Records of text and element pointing
__________

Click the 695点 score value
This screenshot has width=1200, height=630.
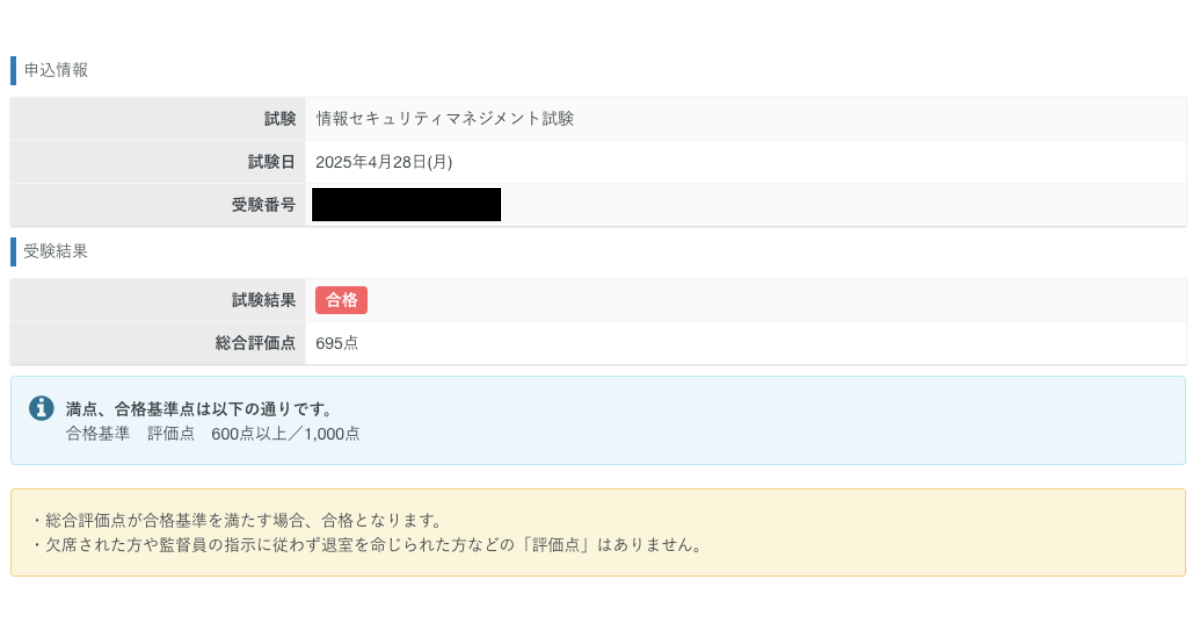point(337,343)
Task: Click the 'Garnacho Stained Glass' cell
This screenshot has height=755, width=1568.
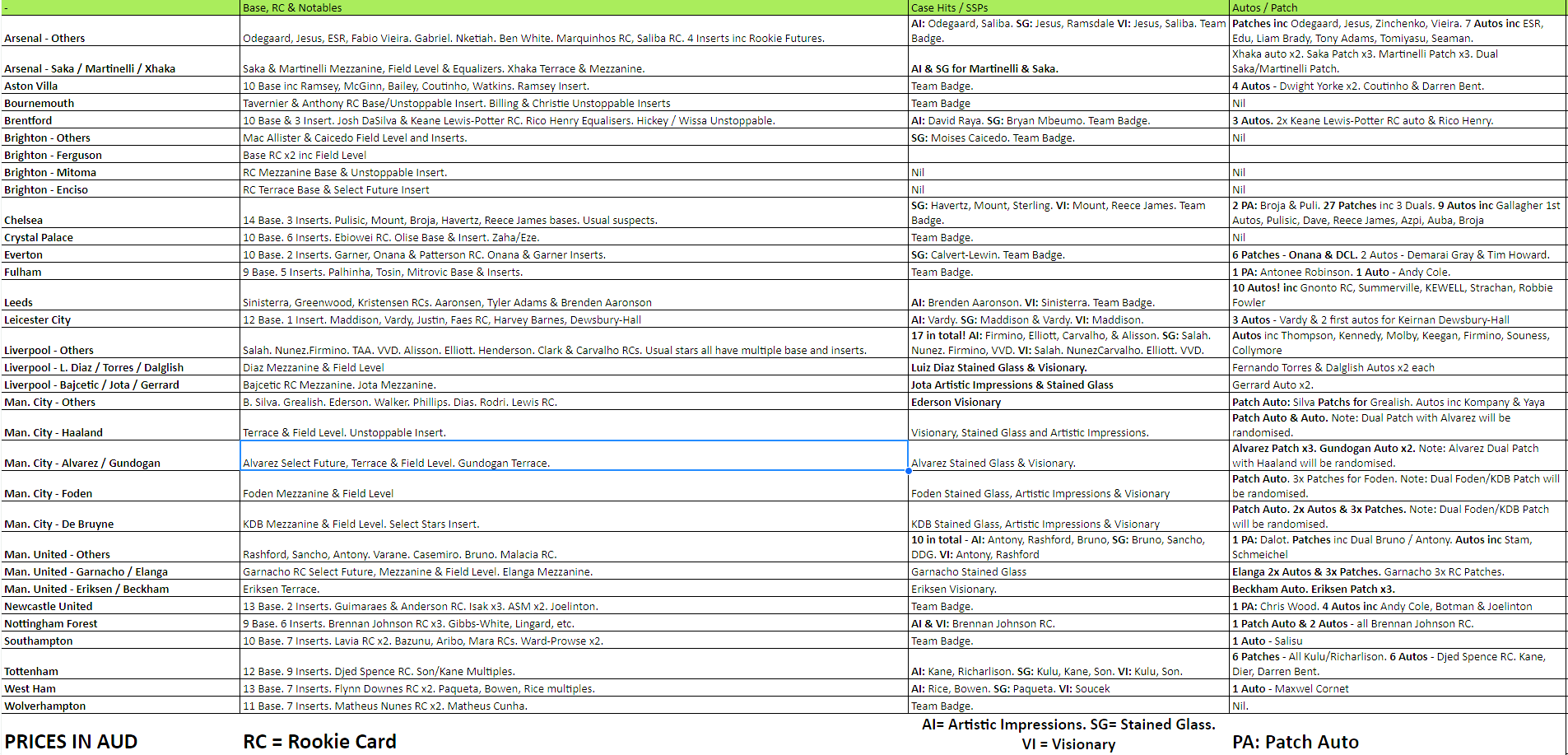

__________

▶ What this task involves: Write out every line of the records above, word for word, and omit the pictures.

▶ Output of the task:
Click the 695点 score value
This screenshot has width=1200, height=630.
point(337,343)
Task: Click the 'Garnacho Stained Glass' cell
This screenshot has height=755, width=1568.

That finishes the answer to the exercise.